In one sense, Bax plays the stereotypical roles of the oboe, the “pastoral, melancholia, and orientalism,”[4] to the hilt in his Quintet, but the piece also provides a clear example of Bax’s tendency to emphasize the “musical evocation of nature”[5] over personal expression. Here the “chillier violence”[6] of his pastoral landscapes has unsettling overtones. Movement one, in which the opening modal/minor melody is subverted in the major tonality of the final two measures, and movement three, in which the B section references the first movement’s exoticism before falling back into folk songs, serve as small-scale pictures of the piece as a whole, which moves from the melody of movement one to those of movement three. Written in the years following the First World War, perhaps as a statement of nationalistic support, Bax creates a narrative in which feminized music designed to evoke Eastern cultures is conquered by masculine music which represents the West, and specifically the history of Britain.
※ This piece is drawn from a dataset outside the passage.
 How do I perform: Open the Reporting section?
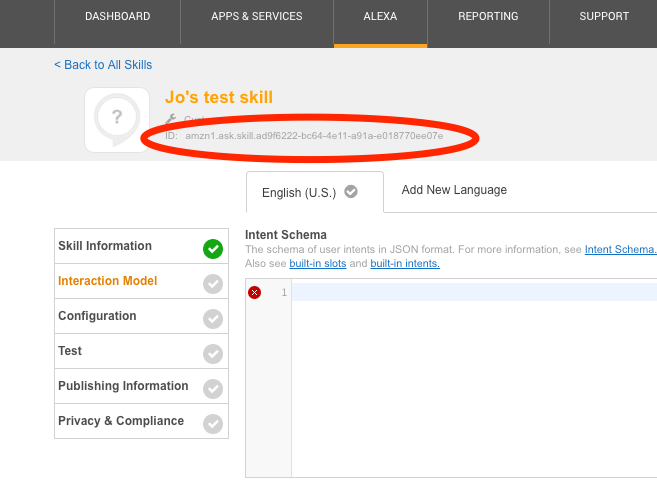488,17
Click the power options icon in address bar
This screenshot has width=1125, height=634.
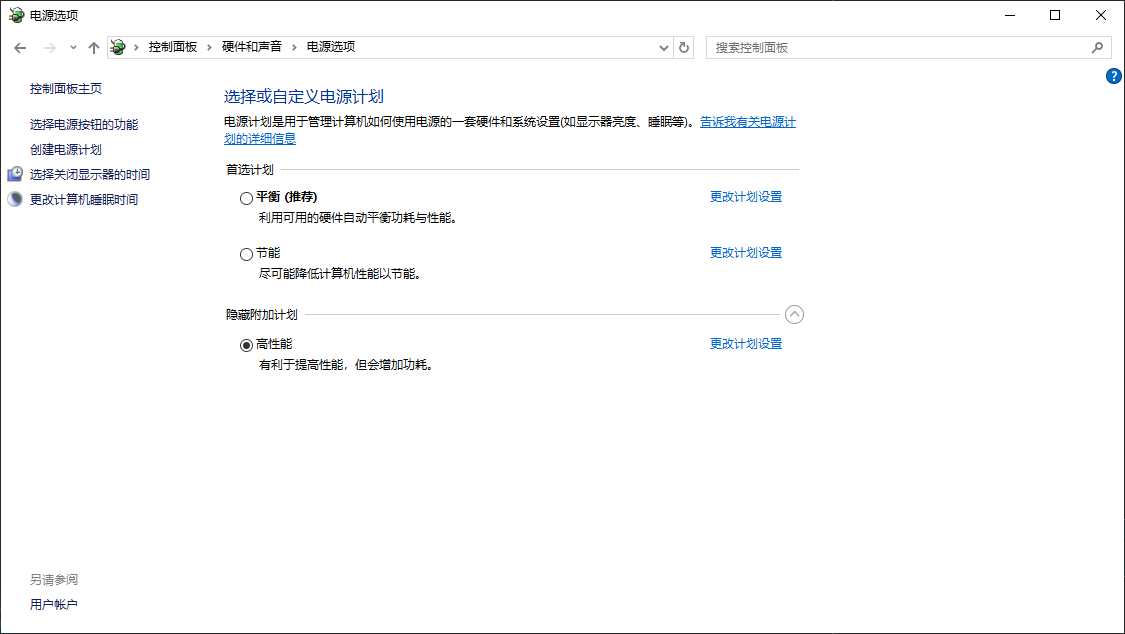[x=118, y=47]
[2] Milton, Paradise Lost, 2.3
[3] Foreman, Lewis. Bax: A Composer and His Times, Boydell & Brewer Ltd, 2007. p. 212.
[4] Burgess and Haynes, The Oboe, p. 240
[5] New Grove Encyclopedia of Music, "Bax", Works

For expanded analysis or citation info, please contact me by leaving a comment on this post, or emailing of [dot] polyhymnia [at] gmail [dot] com. Please credit Rachel Becker if using quotes/specific information from these notes.


Christopher Webber said...

What a curiously polemical account of Bax's robustly and conventionally structured Quintet! I'm glad to have read it, as your description of the thematic narrative is deeply considered and striking. However, your idea of making a socio-political tract out of Bax's very personal work, reducing it to some sort of East v. West, Feminine v. Masculine War, is forcing a square peg into a very round hole.
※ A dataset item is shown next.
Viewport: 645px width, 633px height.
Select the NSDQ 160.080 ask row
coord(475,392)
It would be ultimately more instructive, I think, to analyse the piece in terms of Bax's rhythmic, textural and (especially) harmonic colorations.

Nor I think is the main theme of the 1st movement at all "foreign to Bax's musical tendancies": its orientalisms are typically "Celtic" , and similar examples abound in Bax's work of the period as well as the Russians and - of course - the famous Cor Anglais theme in Act 3 of "Tristan" which is the Grand-daddy of this cast of melody.
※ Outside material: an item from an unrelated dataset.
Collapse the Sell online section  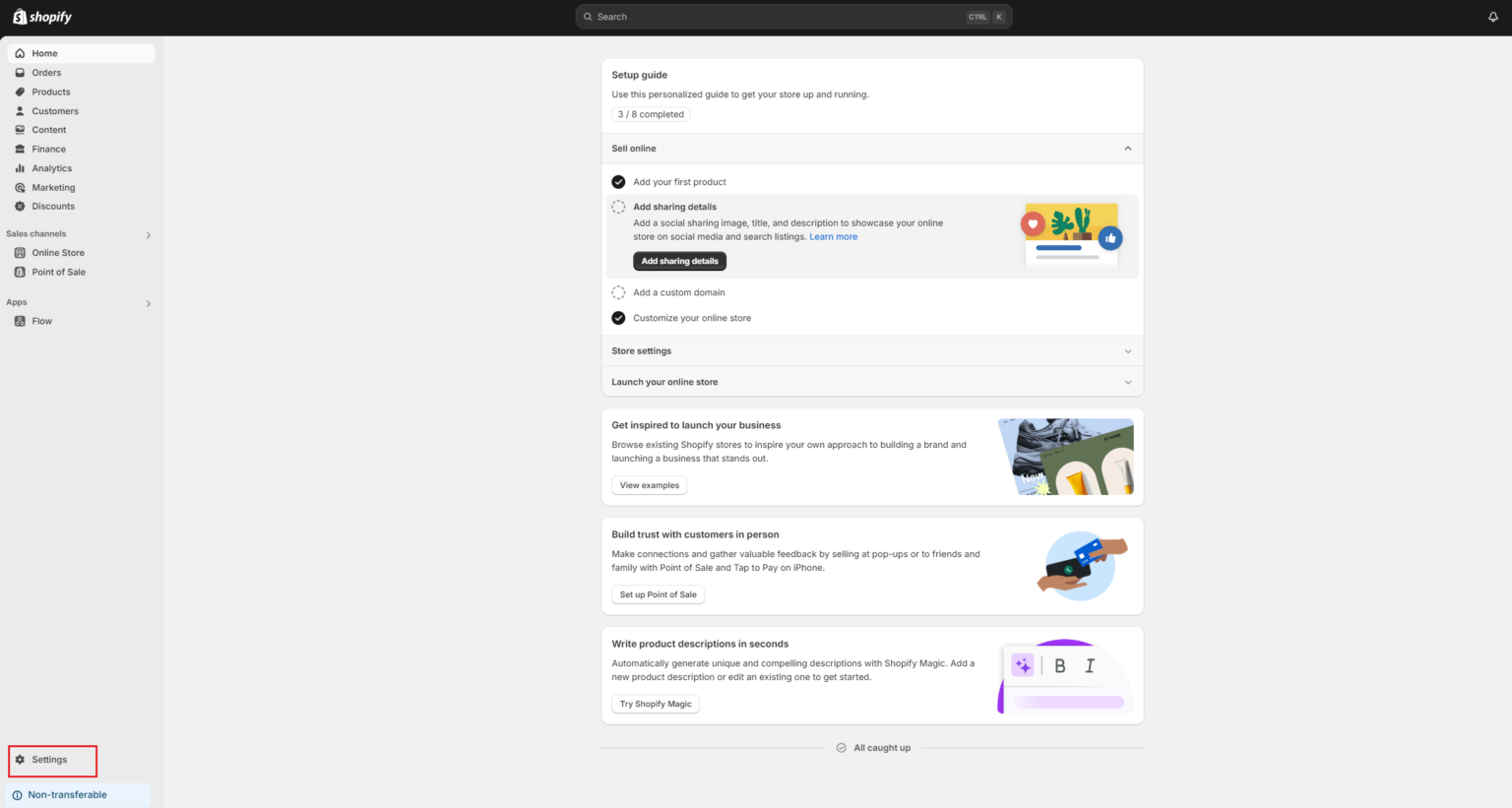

Odd too to talk of "nationalism". Whose "nationalism"? Irish nationalism, presumably, as that beleagured nation was about to get it's first taste of independence from the foreign (British) yoke. I think you're confusing Bax's feeling for Ireland with a feeling for a British Empire which he didn't have at all. You do know I'm sure about his revolutionary poet-avatar "Dermot O'Byrne" who wrote the deeply subversive, profoundly anti-British "A Dublin Ballad"? This was the Bax who kept the tone poem "In Memoriam" deeply down the bottom of his musical drawer to avoid possible accusations of treason!

So who is meant to be "conquering" whom in the last movement? given its picture postcard use of Irish folk-like Jig themes (he never actually quotes a genuine folk-song here, despite the kinship with "The Sons of Usna".)

No, the sunny conclusion of the work dismisses all thoughts of introspection and conflict as obviously as you seek to stir them up!

racheloboes said...


I really appreciate your comment- I find it very interesting. I just wanted to let you know that the reason I haven't replied is not because I am ignoring you, but rather because my life recently has been quite busy and involved little computer time. I am intending to continue the conversation when I have a little more time, though.